While the war between copyright holders and LLM developers is still in its infancy, these cases provide several important takeaways for companies and their counsel.
For copyright holders, it appears to be mostly bad news. While the court in Meta suggested a novel legal theory to show market harm, it is unclear how market dilution would play out in practice and whether it aligns with established fair-use precedent. Thus, the market for specific licenses of copyrighted works for the purpose of training machine learning models may be severely limited, if it exists. As a consolation prize, LLM developers may buy one copy of a copyright holder’s book before digitizing it and using it to train their LLM, but even that revenue may be jeopardized if a majority of courts adopt the holding in Meta.

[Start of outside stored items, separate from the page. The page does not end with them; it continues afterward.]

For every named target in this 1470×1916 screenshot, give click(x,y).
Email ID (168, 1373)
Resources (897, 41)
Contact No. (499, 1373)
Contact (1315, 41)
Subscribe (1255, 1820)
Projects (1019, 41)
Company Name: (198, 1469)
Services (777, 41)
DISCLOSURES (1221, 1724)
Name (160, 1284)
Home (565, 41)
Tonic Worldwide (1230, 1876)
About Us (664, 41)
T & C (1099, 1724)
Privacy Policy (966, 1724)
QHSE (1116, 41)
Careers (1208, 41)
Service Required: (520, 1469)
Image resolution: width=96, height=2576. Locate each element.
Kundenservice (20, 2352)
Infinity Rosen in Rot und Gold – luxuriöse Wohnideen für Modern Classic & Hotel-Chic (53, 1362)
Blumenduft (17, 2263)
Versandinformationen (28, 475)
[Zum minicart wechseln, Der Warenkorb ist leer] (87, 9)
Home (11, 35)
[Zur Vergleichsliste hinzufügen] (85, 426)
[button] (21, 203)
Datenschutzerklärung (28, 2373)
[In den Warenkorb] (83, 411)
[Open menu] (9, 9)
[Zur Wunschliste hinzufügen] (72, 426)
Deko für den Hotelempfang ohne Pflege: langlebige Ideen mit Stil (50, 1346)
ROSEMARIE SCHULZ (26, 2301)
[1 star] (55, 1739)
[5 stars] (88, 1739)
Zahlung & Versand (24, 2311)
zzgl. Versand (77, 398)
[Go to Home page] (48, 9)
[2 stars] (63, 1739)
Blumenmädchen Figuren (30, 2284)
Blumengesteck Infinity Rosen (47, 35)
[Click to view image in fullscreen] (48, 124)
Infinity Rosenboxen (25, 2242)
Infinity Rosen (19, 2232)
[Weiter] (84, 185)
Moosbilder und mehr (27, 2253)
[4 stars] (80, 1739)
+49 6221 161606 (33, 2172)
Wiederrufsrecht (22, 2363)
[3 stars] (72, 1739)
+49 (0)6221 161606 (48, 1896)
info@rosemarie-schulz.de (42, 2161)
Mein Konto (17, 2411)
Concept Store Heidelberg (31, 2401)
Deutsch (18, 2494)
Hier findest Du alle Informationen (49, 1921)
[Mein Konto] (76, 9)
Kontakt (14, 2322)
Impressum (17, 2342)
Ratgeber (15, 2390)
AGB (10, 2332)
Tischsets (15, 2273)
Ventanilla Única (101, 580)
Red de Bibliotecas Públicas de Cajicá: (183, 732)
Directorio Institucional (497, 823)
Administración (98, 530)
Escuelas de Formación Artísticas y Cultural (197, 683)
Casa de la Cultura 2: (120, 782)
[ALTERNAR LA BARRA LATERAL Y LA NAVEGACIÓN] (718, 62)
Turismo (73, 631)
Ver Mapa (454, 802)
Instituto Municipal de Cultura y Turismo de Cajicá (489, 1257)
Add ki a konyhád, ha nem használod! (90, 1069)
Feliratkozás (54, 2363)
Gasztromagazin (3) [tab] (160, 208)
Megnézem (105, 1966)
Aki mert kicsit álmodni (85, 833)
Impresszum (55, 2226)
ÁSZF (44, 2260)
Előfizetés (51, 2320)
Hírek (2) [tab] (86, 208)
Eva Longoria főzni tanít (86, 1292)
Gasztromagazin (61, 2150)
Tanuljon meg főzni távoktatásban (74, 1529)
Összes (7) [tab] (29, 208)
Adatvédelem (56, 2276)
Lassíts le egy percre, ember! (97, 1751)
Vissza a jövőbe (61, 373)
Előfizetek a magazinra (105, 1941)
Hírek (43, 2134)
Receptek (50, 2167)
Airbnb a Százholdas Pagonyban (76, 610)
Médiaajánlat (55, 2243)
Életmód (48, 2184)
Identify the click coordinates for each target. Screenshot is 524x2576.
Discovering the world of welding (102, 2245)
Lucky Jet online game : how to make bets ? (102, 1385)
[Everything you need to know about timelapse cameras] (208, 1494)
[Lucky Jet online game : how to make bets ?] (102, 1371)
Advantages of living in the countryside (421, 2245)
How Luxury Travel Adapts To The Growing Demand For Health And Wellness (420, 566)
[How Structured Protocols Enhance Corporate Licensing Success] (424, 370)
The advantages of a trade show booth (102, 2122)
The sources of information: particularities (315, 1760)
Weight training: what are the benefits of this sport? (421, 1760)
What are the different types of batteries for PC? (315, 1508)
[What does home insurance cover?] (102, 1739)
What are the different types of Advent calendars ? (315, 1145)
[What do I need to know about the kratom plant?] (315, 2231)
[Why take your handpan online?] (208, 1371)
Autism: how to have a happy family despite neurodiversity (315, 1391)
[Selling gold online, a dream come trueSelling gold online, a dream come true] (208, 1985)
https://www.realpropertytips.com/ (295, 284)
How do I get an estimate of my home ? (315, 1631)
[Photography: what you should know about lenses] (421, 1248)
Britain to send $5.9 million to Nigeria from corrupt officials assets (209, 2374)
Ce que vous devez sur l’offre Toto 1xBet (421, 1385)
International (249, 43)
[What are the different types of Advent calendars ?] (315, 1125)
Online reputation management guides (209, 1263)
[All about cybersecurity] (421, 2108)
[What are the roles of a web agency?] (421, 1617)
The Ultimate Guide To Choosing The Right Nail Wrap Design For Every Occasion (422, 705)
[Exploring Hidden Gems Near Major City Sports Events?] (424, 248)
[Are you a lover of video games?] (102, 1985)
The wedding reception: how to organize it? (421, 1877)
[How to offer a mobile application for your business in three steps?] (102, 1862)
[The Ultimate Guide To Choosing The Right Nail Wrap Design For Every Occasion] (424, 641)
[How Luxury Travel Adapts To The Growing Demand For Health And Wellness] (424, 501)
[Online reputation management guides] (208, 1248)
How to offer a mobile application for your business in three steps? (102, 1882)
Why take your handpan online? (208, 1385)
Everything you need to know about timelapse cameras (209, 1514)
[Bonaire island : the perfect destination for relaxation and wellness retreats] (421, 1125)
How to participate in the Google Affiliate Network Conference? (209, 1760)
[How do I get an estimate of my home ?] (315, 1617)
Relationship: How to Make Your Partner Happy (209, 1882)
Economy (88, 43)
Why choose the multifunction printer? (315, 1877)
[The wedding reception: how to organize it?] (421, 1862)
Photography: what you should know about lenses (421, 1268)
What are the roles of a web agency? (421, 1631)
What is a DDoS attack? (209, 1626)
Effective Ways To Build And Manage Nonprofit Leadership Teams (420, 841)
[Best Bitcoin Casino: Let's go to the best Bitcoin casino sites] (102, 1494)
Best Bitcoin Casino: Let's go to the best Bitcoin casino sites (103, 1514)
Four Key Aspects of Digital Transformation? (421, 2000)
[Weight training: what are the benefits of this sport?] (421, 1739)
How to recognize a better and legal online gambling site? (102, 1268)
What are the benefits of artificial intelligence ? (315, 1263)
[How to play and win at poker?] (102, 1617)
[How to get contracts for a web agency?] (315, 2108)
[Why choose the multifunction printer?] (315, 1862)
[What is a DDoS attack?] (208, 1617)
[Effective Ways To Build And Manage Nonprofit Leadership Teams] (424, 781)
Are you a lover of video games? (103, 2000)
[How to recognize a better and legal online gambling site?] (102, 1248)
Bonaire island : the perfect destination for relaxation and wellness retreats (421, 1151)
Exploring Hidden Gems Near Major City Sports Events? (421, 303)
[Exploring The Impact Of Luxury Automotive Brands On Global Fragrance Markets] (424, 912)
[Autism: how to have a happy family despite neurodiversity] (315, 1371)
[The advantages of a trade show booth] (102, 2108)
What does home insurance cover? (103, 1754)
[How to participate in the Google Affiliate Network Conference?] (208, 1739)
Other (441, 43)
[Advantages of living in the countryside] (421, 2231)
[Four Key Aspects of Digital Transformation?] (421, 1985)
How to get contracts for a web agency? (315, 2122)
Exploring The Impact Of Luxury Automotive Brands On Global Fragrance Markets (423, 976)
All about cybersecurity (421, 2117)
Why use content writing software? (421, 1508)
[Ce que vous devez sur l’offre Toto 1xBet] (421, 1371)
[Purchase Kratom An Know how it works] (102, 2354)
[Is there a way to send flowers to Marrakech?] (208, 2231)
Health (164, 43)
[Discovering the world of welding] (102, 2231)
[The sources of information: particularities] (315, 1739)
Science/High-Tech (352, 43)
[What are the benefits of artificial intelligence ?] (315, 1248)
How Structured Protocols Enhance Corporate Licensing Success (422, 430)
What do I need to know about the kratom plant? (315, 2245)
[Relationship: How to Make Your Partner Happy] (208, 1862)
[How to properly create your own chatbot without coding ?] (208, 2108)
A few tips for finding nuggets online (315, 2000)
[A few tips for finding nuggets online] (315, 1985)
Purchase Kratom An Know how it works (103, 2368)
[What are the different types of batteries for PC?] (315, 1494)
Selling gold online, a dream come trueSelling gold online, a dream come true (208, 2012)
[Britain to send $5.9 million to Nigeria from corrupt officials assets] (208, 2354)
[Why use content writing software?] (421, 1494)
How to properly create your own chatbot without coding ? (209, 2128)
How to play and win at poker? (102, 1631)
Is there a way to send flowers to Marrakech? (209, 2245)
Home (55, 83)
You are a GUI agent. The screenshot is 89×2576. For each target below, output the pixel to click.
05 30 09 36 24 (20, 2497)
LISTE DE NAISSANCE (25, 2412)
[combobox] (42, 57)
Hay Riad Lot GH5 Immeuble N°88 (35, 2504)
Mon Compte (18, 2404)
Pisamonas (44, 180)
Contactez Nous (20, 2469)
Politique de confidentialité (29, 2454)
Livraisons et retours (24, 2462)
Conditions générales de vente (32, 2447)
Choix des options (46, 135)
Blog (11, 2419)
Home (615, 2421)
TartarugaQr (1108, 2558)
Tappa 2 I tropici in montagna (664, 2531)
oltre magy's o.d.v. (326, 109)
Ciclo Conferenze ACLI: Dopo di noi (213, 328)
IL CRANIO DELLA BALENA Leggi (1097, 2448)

In contrast, for LLM developers, it appears to be mostly good news. First, it appears there are multiple paths to building the massive libraries needed to train their LLMs. Companies with a high-risk tolerance have at least one court that agrees that downloading and using pirated copies of books to train an LLM is fair use provided plaintiffs fail to show market harm, but buyer beware, there is already a court split on this issue, not to mention the potential reputational hit with copyright holders and the general public. The less risky alternative appears to be building libraries by digitizing physical copies of purchased books, then destroying the physical copies.
It may seem counterintuitive, but LLM developers may consider returning to the negotiating table with copyright holders. Given the outcome of these cases, copyright holders may be willing to accept terms more favorable to LLM developers. This approach may save LLM developers the time and energy associated with purchasing and digitizing individual books, and may facilitate a more productive relationship with copyright holders going forward.
The cases provide LLM developers additional guidance to reduce legal risk. Specifically, LLM developers should place guardrails on the output of their LLMs to eliminate or minimize the amount of a copyrighted work output to a user.
For companies using LLMs (i.e., everyone), consider the following when negotiating contracts with LLM developers:
- Audit training data. Require a list of all training datasets used to train or fine tune the developer’s LLM. Verify that the training datasets do not include pirated works from shadow libraries.
- Ensure Guardrails. Ensure the developer’s LLM has adequate guardrails to eliminate or minimize the output of copyrighted works. Assign one or more creative employees to stress test the guardrails.
- Request Indemnification. Consider seeking indemnity for copyright infringement attributable to the developer’s LLM. While these cases and most generative AI cases thus far have focused on LLM developers, there is still some risk for LLM users. Strong indemnity provisions can provide LLM users protection.
Meta and Anthropic are the first of what is expected to be a long line of court decisions related to generative AI and copyrights. These cases focused on LLMs trained using books, however, different data modalities may result in different outcomes. For example, it will be important to see how the analysis changes when the training data and output are image-based, such as in the case of Getty v. Stability AI, or when the output is more similar to the training data, such as in the case of Doe v. Github, where the training data and LLM output is computer code.
Given the highly fluid and global nature of this area of law, it is important that companies and their counsel track key developments around the world.